Following the recommendations of the Commission on Social Determinants of Health (2008), the World Health Organisation (WHO) developed the Urban Health Equity Assessment and Response Tool (HEART) to support local stakeholders in identifying and planning action on health inequities. This report analysed the experiences of cities in implementing Urban HEART to inform how the tool could support local stakeholders better in addressing health inequities. Independent evaluations were conducted in 2011–12 on Urban HEART piloting in 15 cities from seven countries in Asia and Africa: Indonesia, Iran, Kenya, Mongolia, Philippines, Sri Lanka, and Vietnam. Local or national health departments led Urban HEART piloting in 12 of the 15 cities. Improving access to safe water and sanitation was a priority equity-oriented intervention in 12 of the 15 cities, while unemployment was addressed in seven cities. Cities who piloted Urban HEART displayed confidence in its potential by sustaining or scaling up its use within their countries. Engagement of a wider group of stakeholders was more likely to lead to actions for improving health equity. Indicators that were collected were more likely to be acted upon. Quality of data for neighbourhoods within cities was one of the major issues.

Obesity trends and risk factors in the South African adult population
Cois A; Day C: BMC Obesity 2(42), October 2015,

Obesity prevalence is increasing globally and contributes substantially to the burgeoning burden of non-communicable diseases.

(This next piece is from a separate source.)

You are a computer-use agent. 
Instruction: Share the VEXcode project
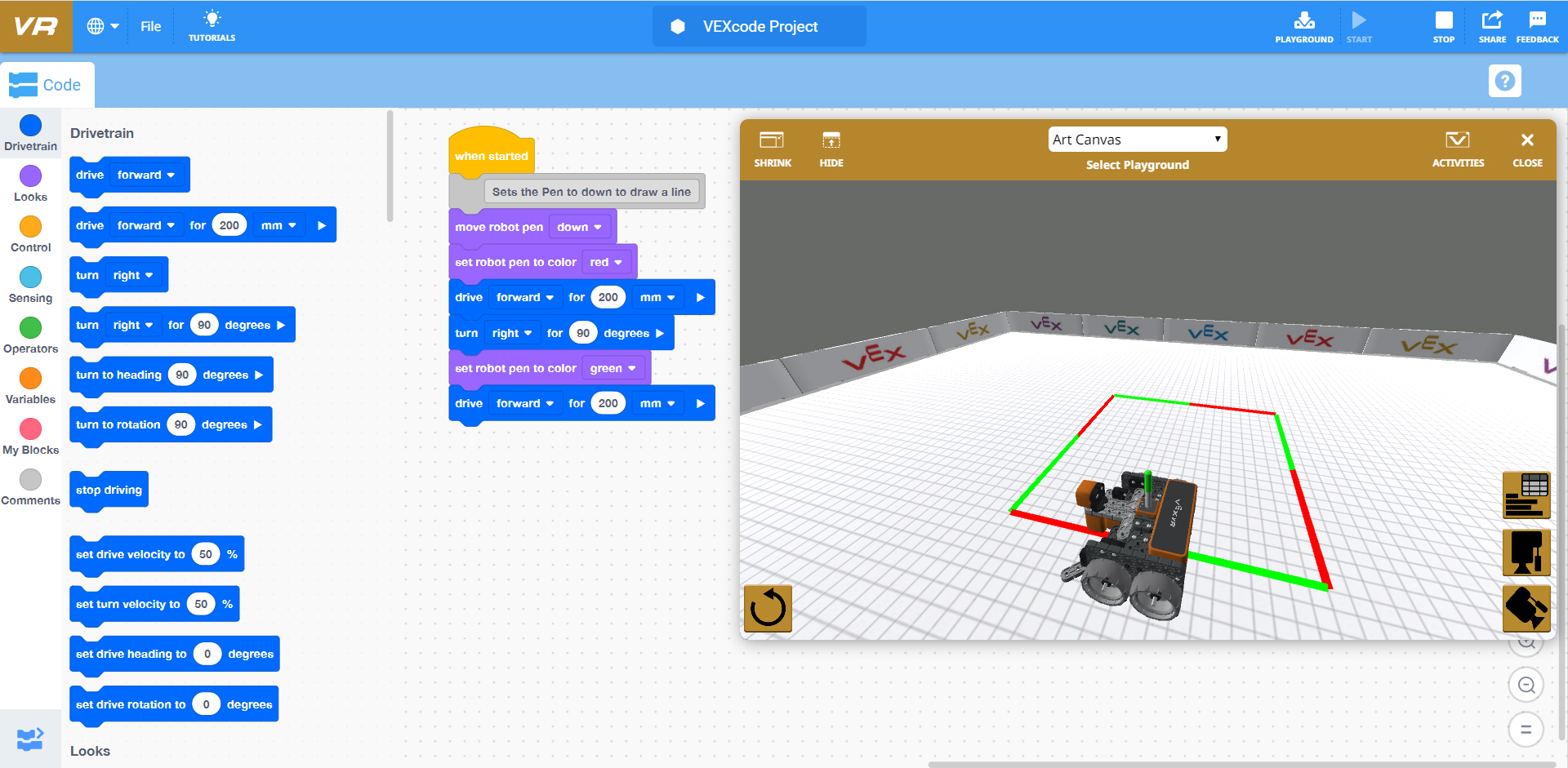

South Africa is particularly affected by this increasing trend and cross-sectional evidence suggests socioeconomic and behavioural variables as possible drivers. However, no large scale longitudinal study has attempted the direct identification of risk factors for progression towards obesity. This study analysed data on 10,100 South African adults (18 years and over) randomly selected in 2008 and successfully recontacted in 2010 and 2012. Latent Growth Modelling was used to estimate the average rate of change in body mass index (BMI) during the study period, and to identify baseline characteristics associated with different trajectories. The overall rate of change in BMI during the study period was +1.57 kg/m 2 per decade, and it was higher among women than among men. Female gender, younger age, larger waist circumference, white population group and higher household income per capita were baseline characteristics associated with higher rates of change. The association between tobacco use and obesity was complex. Smoking was associated with greater waist circumference at baseline but lower rates of increase in BMI during the study period. Quitting smoking was an independent predictor of BMI increase among subjects with normal weight at baseline. Among subjects with baseline BMI lower than 25 kg/m 2 , rates of changes were higher in rural than urban areas, and inversely related to the frequency of physical exercise. A strong positive trend in BMI remains in South Africa and obesity prevalence is likely to increase. Trends are not homogeneous, and high risk groups (subjects with high socioeconomic status, rural dwellers, young women) and modifiable risk factors (physical inactivity) can be targeted. Subjects quitting smoking should receive additional weight-loss support in order that the numerous health benefits of cessation are not reduced by increasing BMI. Centrally obese subjects should be targeted in campaigns.